Data sourcing, cleaning, and manipulation - 15 pts - an accurate description of your data source, steps taken to clean it, and other manipulations (ie: variable transformation, etc.) should be included in your methods section.
Data visualization - 15 pts - your report should include at least two publication quality data visualizations. You may instead opt to create an R Shiny application to fulfill this component.
Modeling - 15 pts - your report should describe the modeling methods you used, and your results section should report on these models in an appropriate manner (ie: proper model accuracy criteria, proper interpretations, etc.)

Data and Raw Code - 25 pts

At minimum, I should be able to recreate all figures and tables used in your presentation and paper by running your code (assuming I have moved your raw data into the correct location)
- Ideally, I can recreate your paper in full by knitting “MyName.Rmd”, but it’s okay if you’d like to write the paper in word (or another program)
All data processing must be done using R, manipulating your raw data outside of the R environment is not reproducible and points will be deducted if I suspect you did this
Your code should be neatly organized (good use of spaces and indentation) and should include comments explaining each non-trivial R command that you use
Your submitted code should only include code that is needed for data cleaning and replicating the analyses used in your paper, any exploratory code should not be submitted
Your code should also be reasonably efficient and use generalizable practices whenever possible. This means avoiding things like “magic number” indexing, repetitive approaches to tasks that could be accomplished by a single command, etc.
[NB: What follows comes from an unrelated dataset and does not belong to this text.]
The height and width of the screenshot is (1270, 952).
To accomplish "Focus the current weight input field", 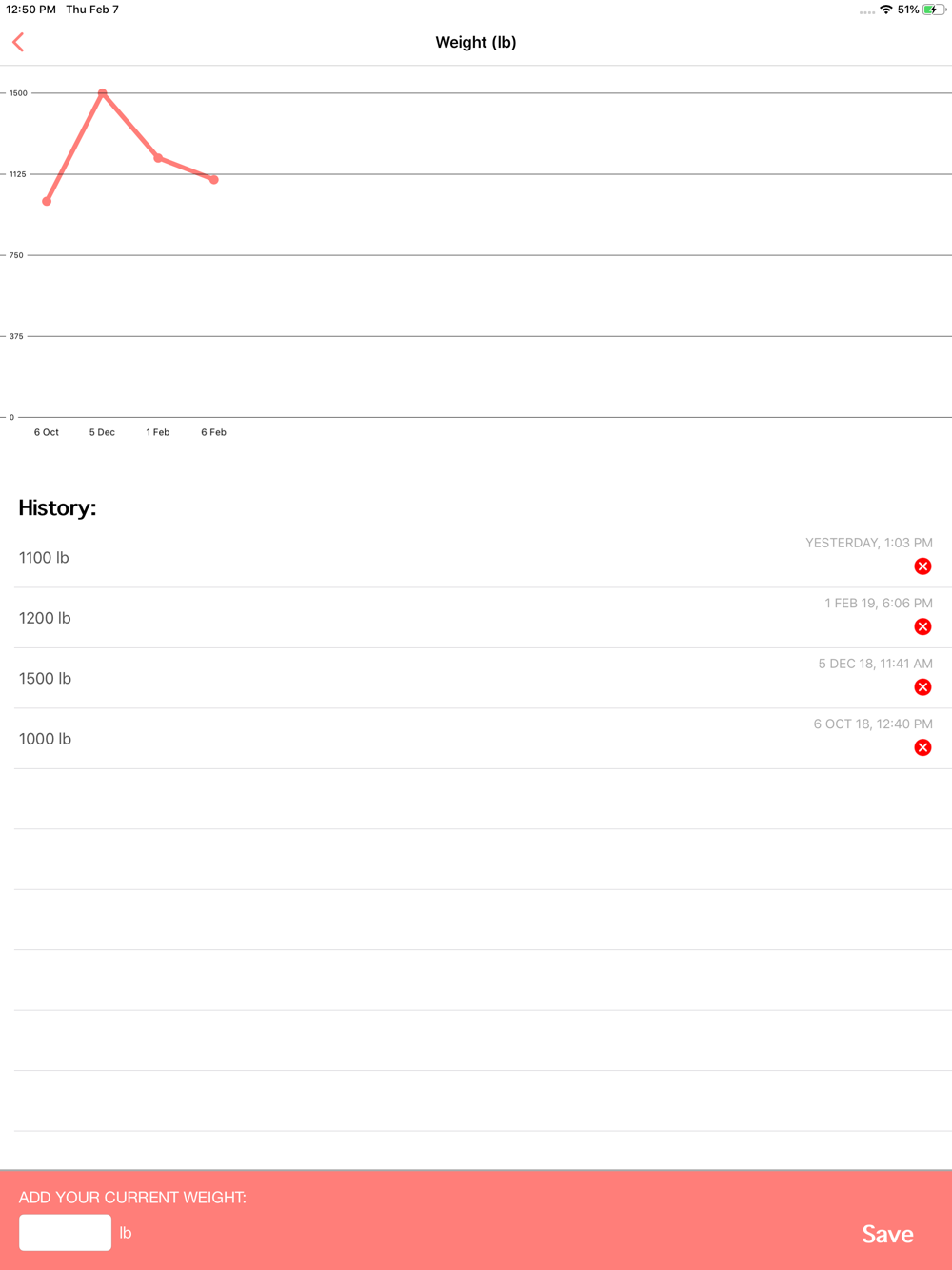I will click(x=65, y=1232).
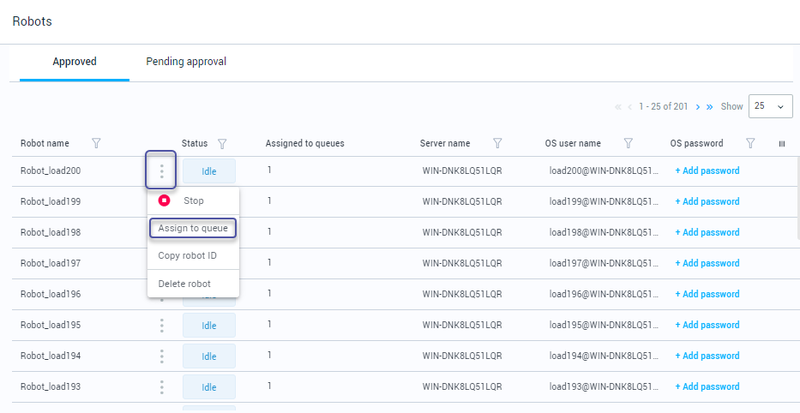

Level of Difficulty - 25 pts

Your project should demonstrate a level of difficulty that exceeds homework and lab assignments
Below are a few things you can do to achieve a high score in this category:
- Choosing to work with complex, messy data
- Constructing exceptional data visualizations, or using R Shiny as a data visualization tool
- Choosing to research/self-study new model methods that are better suited for your application than the methods discussed in class
- Sophisticated comparisons of multiple analysis approaches (ie: careful comparisons of differing clustering approaches, different modeling approaches, etc.)
- Research into new data manipulation or visualization approaches not discussed in class (such as data.table, web scraping, new types of graphics, etc.)
This score is holistic, so you may use any combination of the above strategies (or even a single one of them, given enough depth)
- You are welcome to optionally submit a level of difficulty statement to provide context on your project; however, unlike the R Shiny project, this statement is not required.

Progress Meeting - 3 pts

You must provide documented evidence of progress prior to your meeting. This typically takes the form of an R Markdown document. Higher amounts of progress and documented content at this meet tend to be positively correlated with final grades on the project.
You will be able to sign-up for one of many time-slots during the week of Week of 12/4 to 12/8. The sign-up will be published after Thanksgiving break.

Self-review - 1 pt

Upon completing the project, you will be asked to fill out a short self-review questionnaire about the course and the statistics program at Grinnell (separate from the standard end of semester course evaluations). If you complete this questionnaire you will receive credit.

\(~\)

Other Advice

I strongly suggest you read through a few of the USCLAP finalist papers before you begin writing to get a sense of the formatting expectations and the variety of topics and strategies that work for this type of project.
An Introduction to Statistical Learning is an excellent resource for understanding modeling methods that we didn’t cover in class. The authors of the text also have a series of YouTube video lectures that go topic by topic through the book. You might consider researching and using one of these methods as part of your project.